Review: ‘Poverty, By America,’ by Matthew Desmond

NONFICTION: The Pulitzer Prize winner has a bold way of looking at — and solving — poverty.

“Poverty, By America” by Matthew Desmond; Crown Publishing, (304 pages, $28)

Matthew Desmond wants all of us to become “poverty abolitionists.”

It’s a brilliant term because of the associations it carries throughout Desmond’s lively “Poverty, By America”: There’s the connection to slavery, another American institution designed to oppress our own. There’s the acknowledgment that, although poverty seems like something everyone would oppose (like slavery), it actually helps many of us, even if we don’t realize it. And there’s the insistence that, if we want to get rid of poverty, we need to actively fight it.

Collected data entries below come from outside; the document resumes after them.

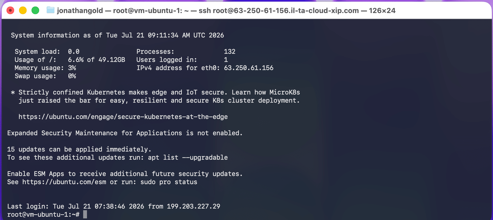Maximize the window with the green button
The height and width of the screenshot is (220, 493).
click(x=35, y=11)
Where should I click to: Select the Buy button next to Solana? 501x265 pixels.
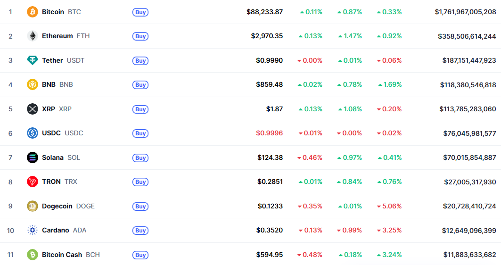coord(140,158)
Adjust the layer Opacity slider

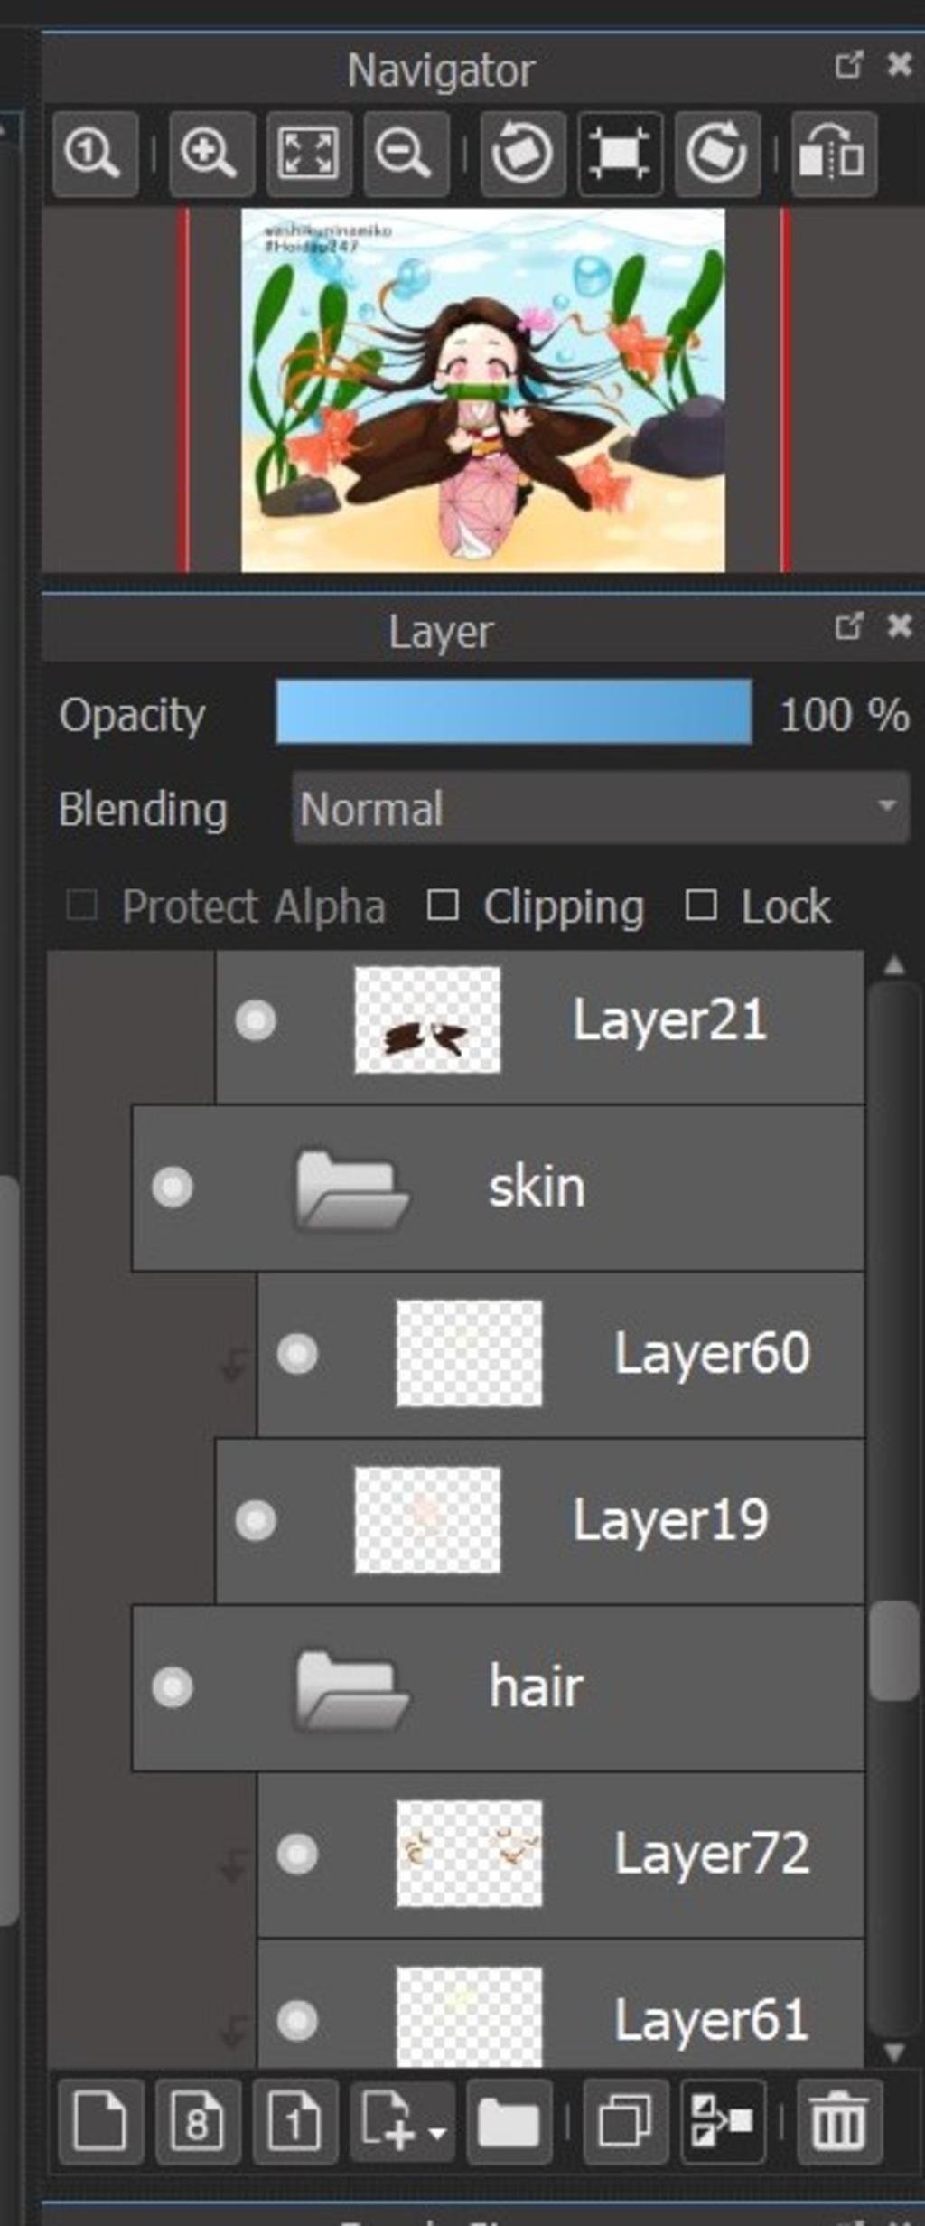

Desmond’s follow-up to his Pulitzer Prize-winning “Evicted” continues to get at the roots of inequality in America. “Evicted” was powered by generous portraits of the people he met while embedded with Milwaukeeans whose housing was precarious for a variety of reasons. But “Poverty” dispenses with the character studies.

Instead, it’s a book-length, unapologetically wonky essay (76 pages of footnotes, many of which cite his own work) that argues passionately that the only reason so many Americans live below the poverty line is that people above it benefit from keeping others down. We can call ourselves compassionate when we worry about someone sleeping outdoors, for instance, but Desmond believes we should worry about the systems that keep that person there and us in our comfortable homes.

“Poverty is the feeling that your government is against you, not for you, that your country was designed to serve other people and that you are fated to be managed and processed, roughed up and handcuffed,” Desmond writes. In 2020, 18 million Americans lived in “deep poverty,” which he attributes to high levels of incarceration, voter disenfranchisement, housing inequity, poor health care, shifts in employment and more.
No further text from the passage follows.